Per gli alluvionati e contro la finanziaria.

La manovra finanziaria 2010, sulla quale si è discusso in lungo e in largo, propone una seria di tagli e adeguamenti per far fronte alla crisi economica e al rischio di crollo dell’Italia come avvenuto poco tempo fa per la Grecia. Tra i vari modi con cui il governo cerca di recuperare liquidità vi è un articolo (art. 12 comma 12) in cui si eliminano i benefici fiscali per gli alluvionati piemontesi del 1994.
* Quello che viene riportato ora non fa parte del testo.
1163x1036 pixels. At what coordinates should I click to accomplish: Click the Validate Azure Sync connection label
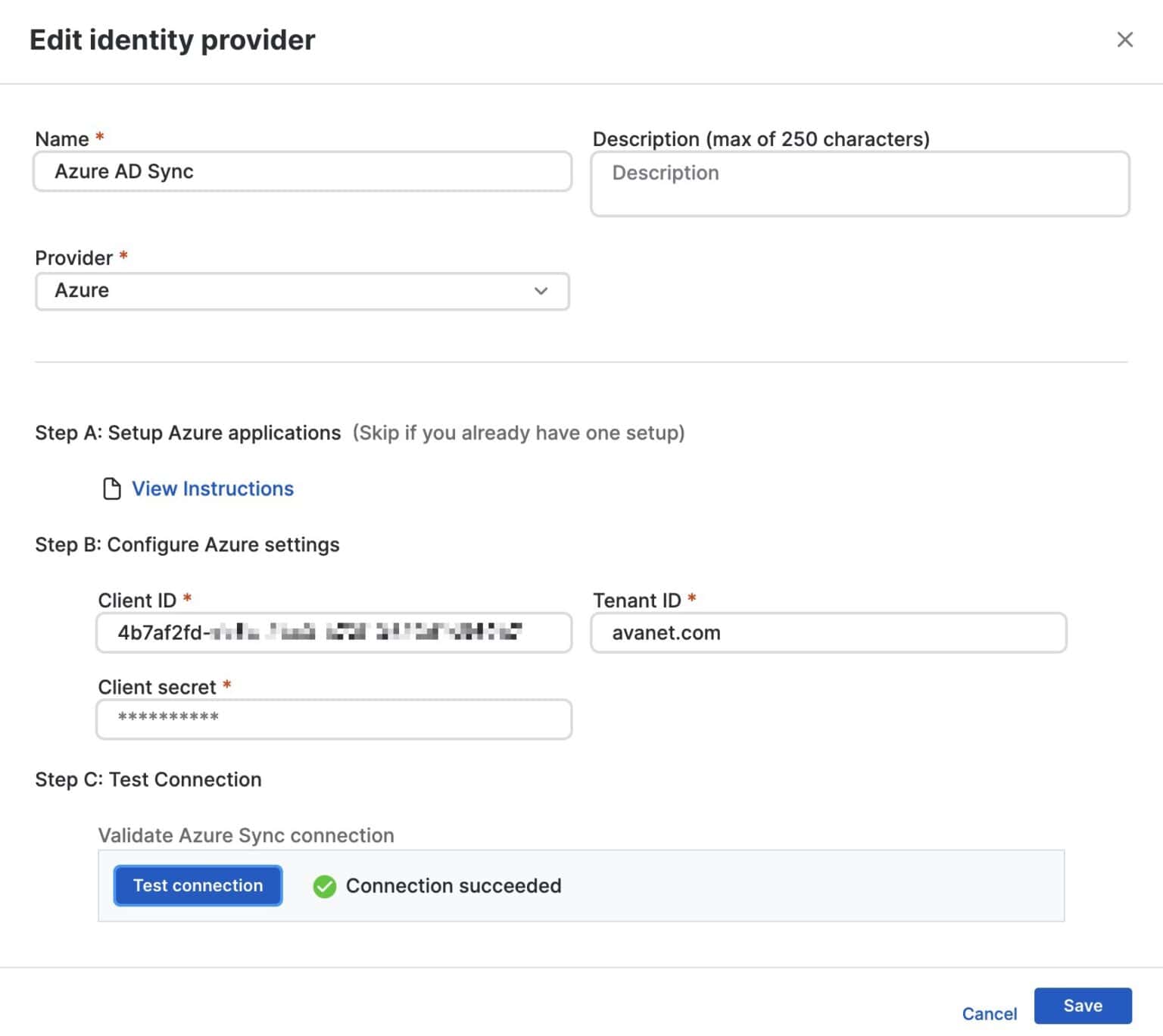click(246, 835)
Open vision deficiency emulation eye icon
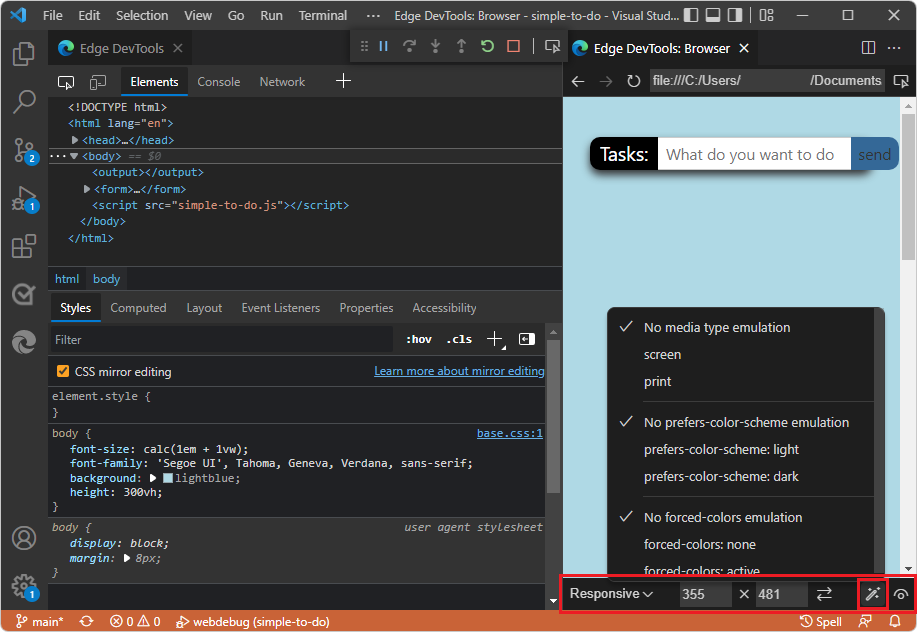 coord(899,594)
Una legge del 2007 aveva disposto che le aziende alluvionate potessero beneficiare di agevolazioni fiscali per gli anni 1994, 1995, 1996, 1997: potevano regolarizzare la loro posizione contributiva e tributaria corrispondendo il 10% di quanto dovuto.  La Corte di Cassazione aveva poi stabilito che anche le aziende alluvionate che già avevano provveduto al pagamento delle imposte valeva l’agevolazione; per cui esse potevano richiedere la restituzione  del 90% del totale pagato.

Ora con la finanziaria la sentenza della Corte di Cassazione sarebbe vanificata, rendendo impossibile la restituzione delle imposte.

La protesta riguardo questo articolo è stata bipartisan: il 4 Giugno in Consiglio Regionale è stato presentato un ordine del giorno a firma dei consiglieri Molinari e Carossa (Lega Nord) che chiede la soppressione dell’articolo. Ai due consiglieri si sono aggiunte le proteste di esponenti del Partito Democratico, dell’Italia dei Valori e del Popolo della Libertà, tra cui il cuneese Francesco Toselli.

L’ordine del giorno è stato approvato e la giunta Regionale si è impegnata per agire nelle opportune sedi affinchè venga soppresso il comma incriminato.